Prompt:
Starting at the line with "At what coordinates", return every line through the final one of the data, word for word. Pictures stay out.

Data to process:
——

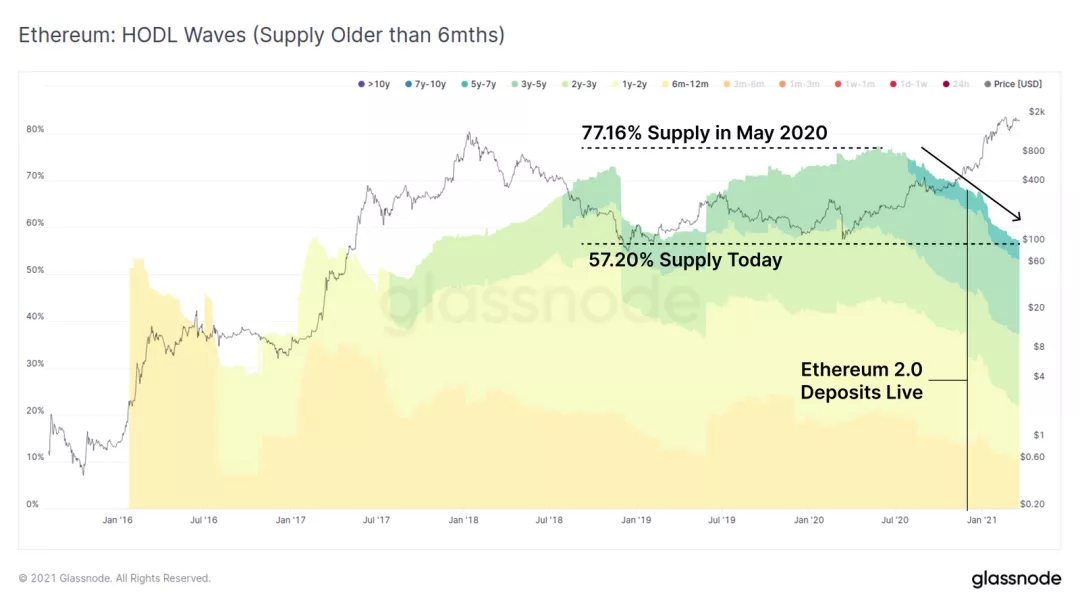Toggle the 5y-7y legend entry

[479, 84]
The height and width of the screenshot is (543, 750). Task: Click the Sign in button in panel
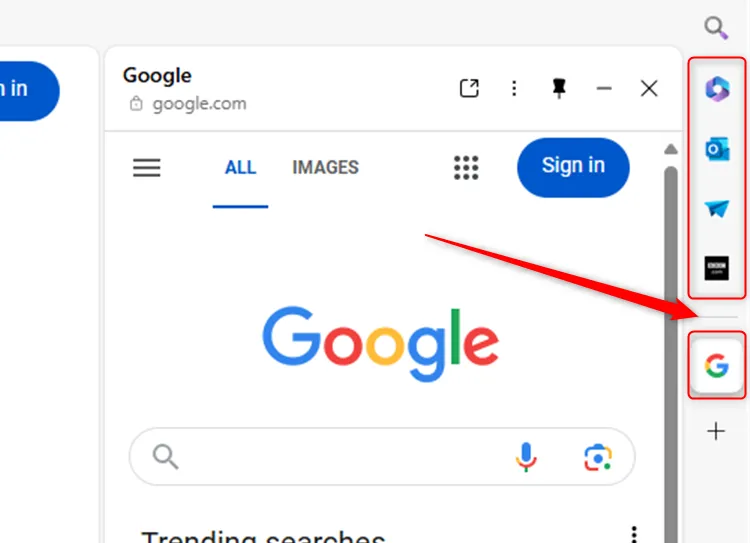573,166
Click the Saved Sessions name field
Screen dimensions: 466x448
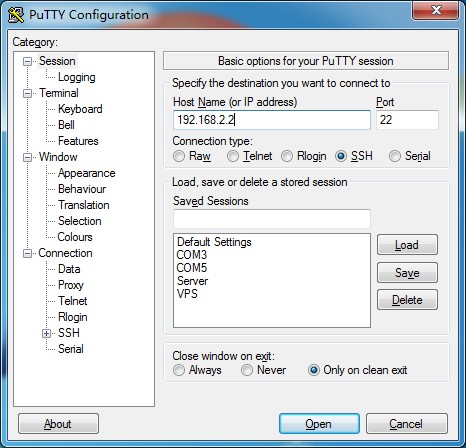pos(272,219)
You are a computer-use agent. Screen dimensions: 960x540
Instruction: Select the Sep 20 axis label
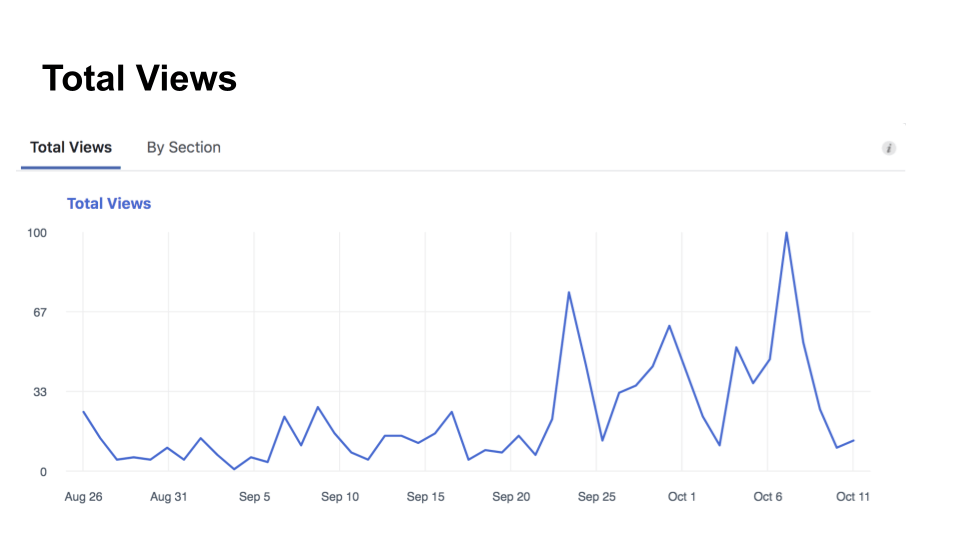511,497
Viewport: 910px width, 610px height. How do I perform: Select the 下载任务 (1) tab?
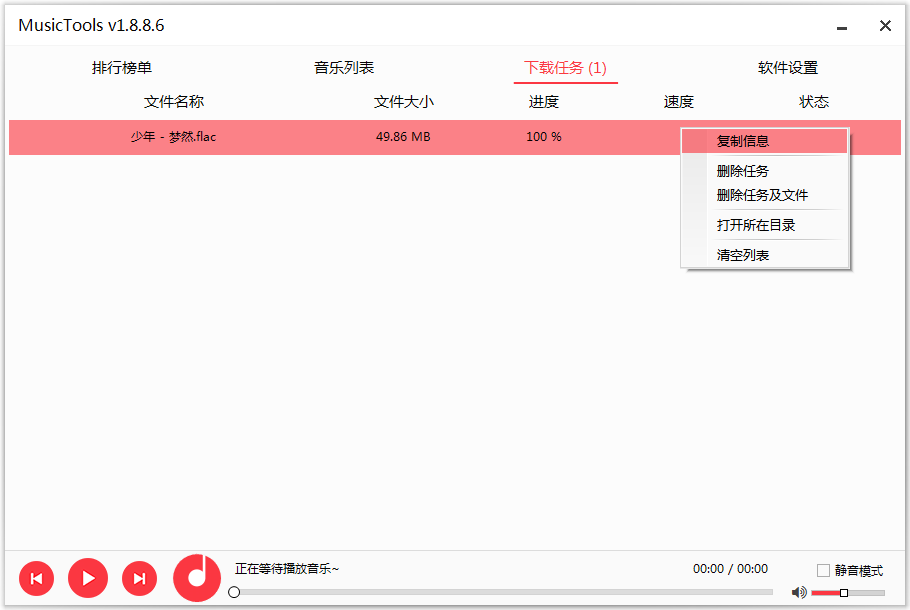(565, 68)
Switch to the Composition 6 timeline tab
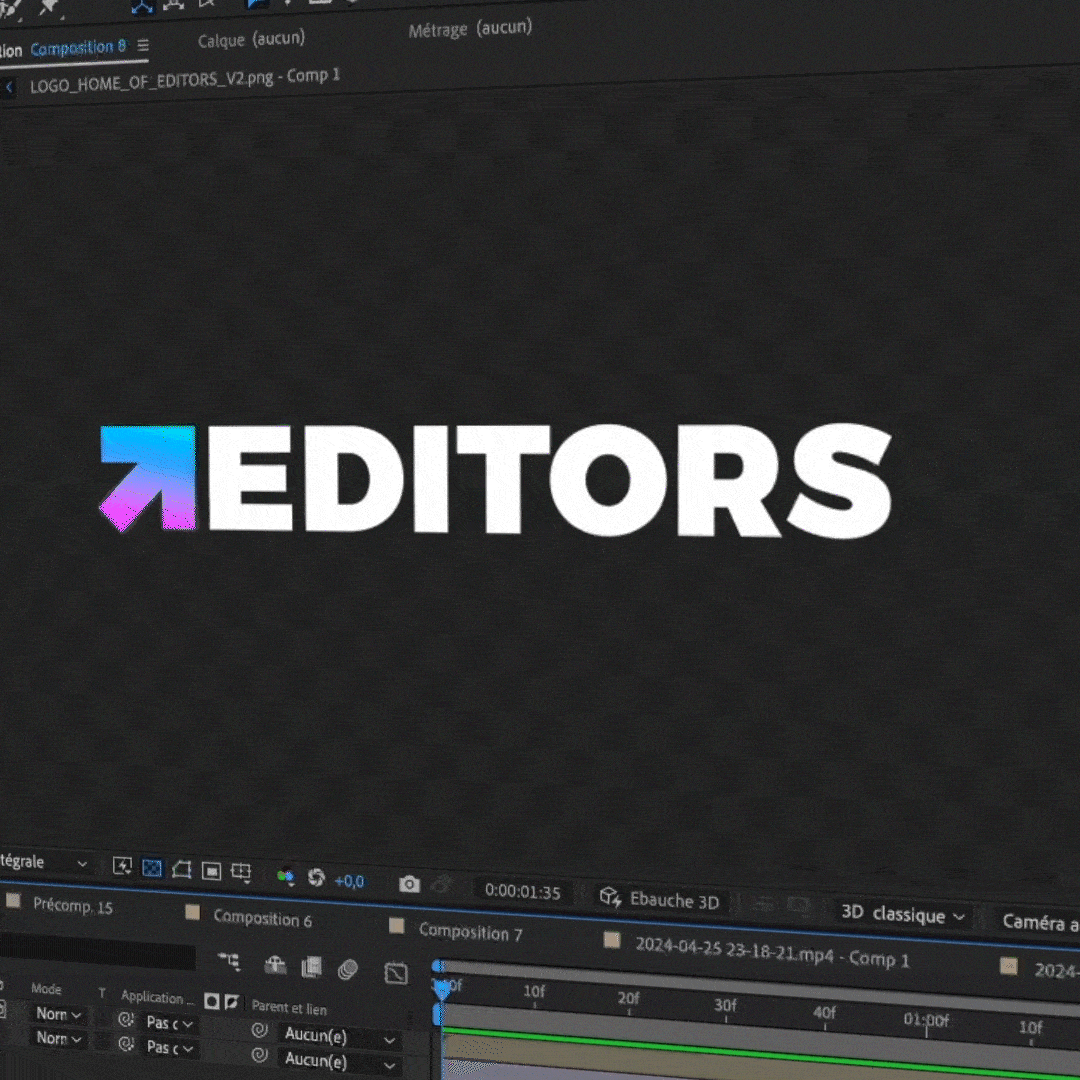Image resolution: width=1080 pixels, height=1080 pixels. 262,918
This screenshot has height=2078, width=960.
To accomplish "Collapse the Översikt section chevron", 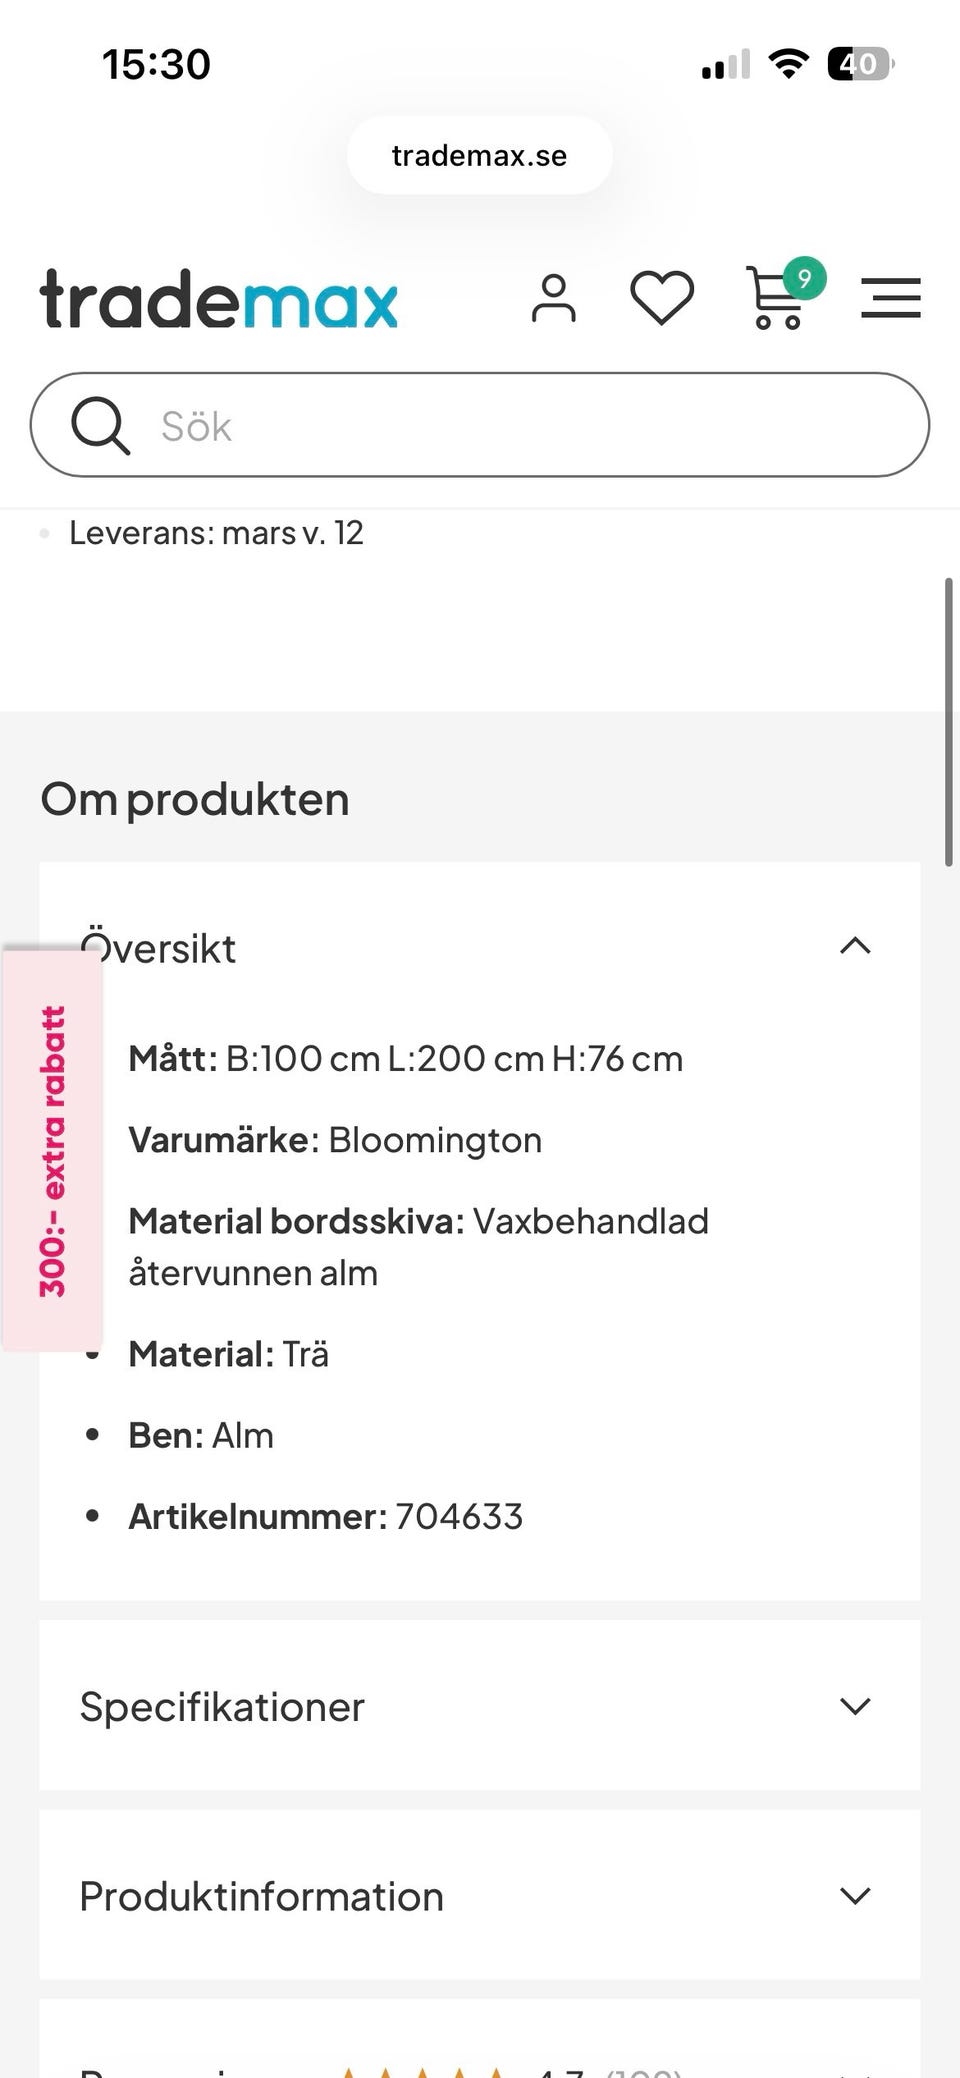I will [x=855, y=946].
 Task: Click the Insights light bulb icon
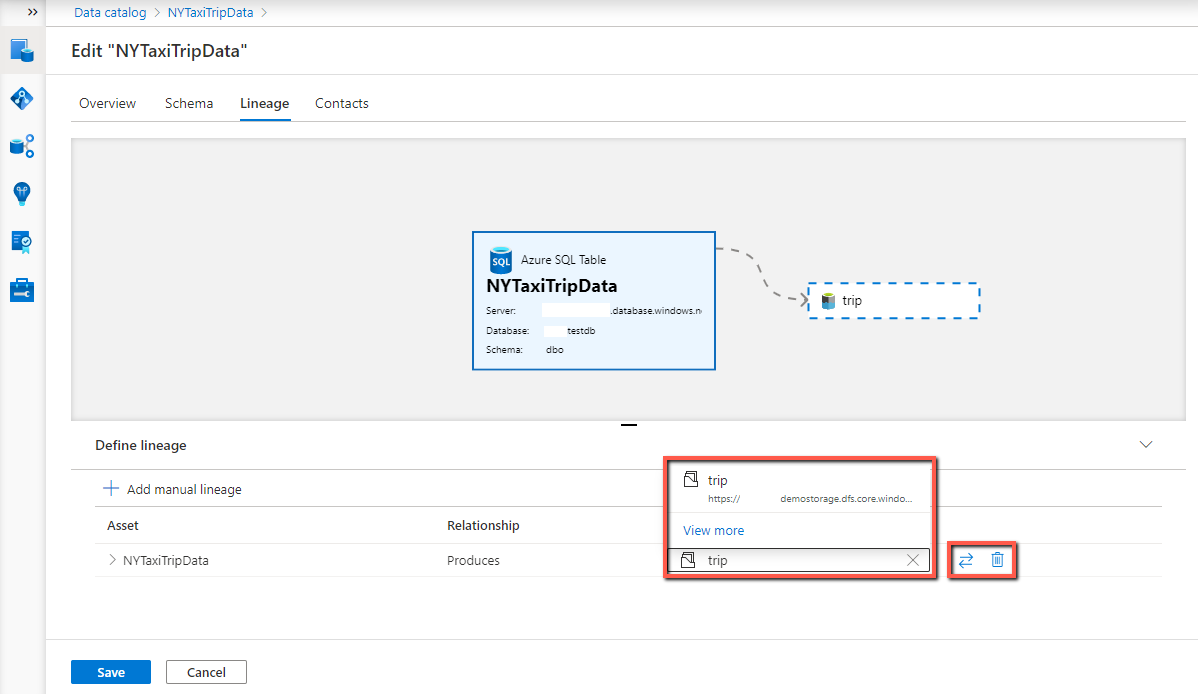(x=21, y=194)
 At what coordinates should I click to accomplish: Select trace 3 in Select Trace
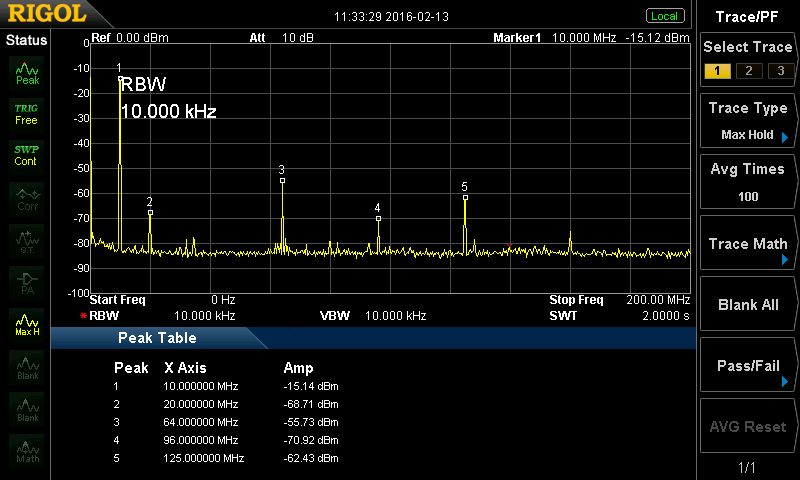[776, 70]
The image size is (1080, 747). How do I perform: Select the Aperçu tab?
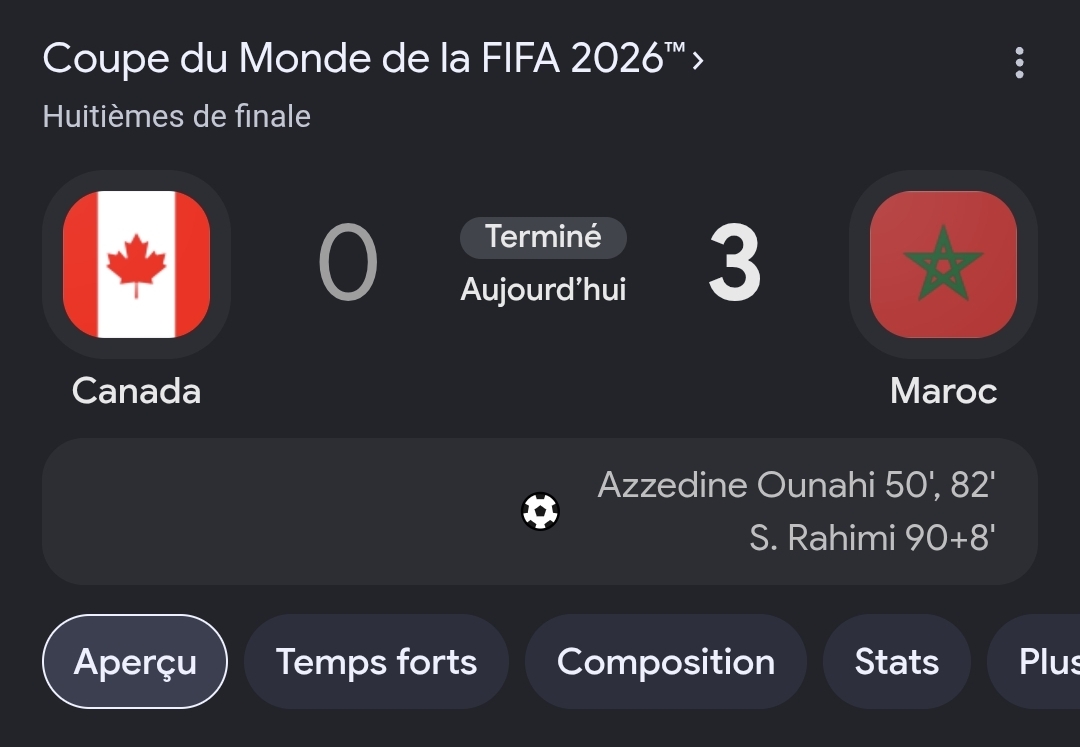point(135,662)
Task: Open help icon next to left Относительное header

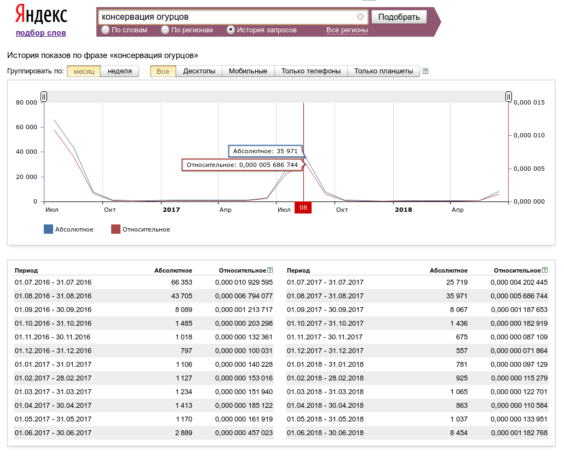Action: (270, 270)
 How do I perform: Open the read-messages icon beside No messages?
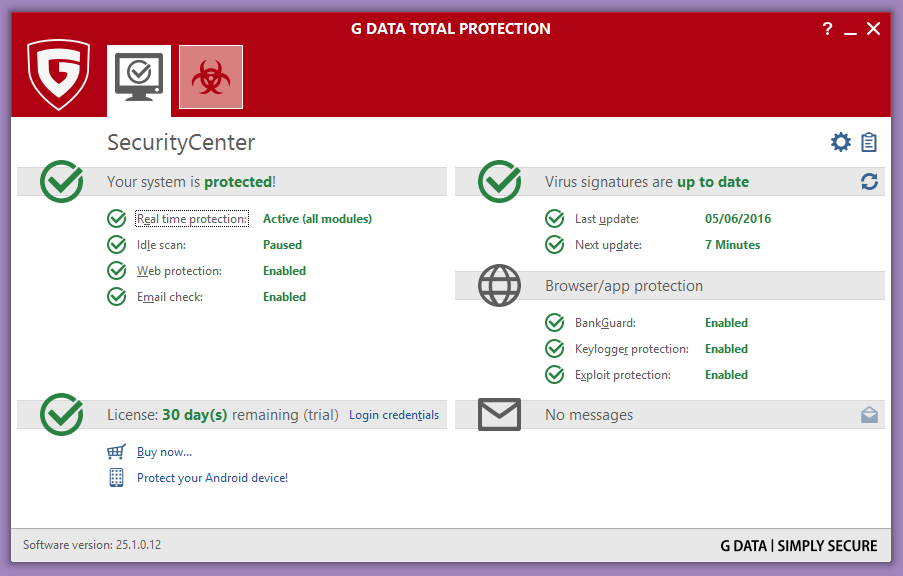point(869,415)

——

Task response:
 At what coordinates should I click to accomplish: Select trace 3 in Select Trace
[776, 70]
The image size is (1080, 747). How do I perform: Select the Aperçu tab?
point(135,662)
Task: Open help icon next to left Относительное header

Action: (270, 270)
 How do I perform: Open the read-messages icon beside No messages?
point(869,415)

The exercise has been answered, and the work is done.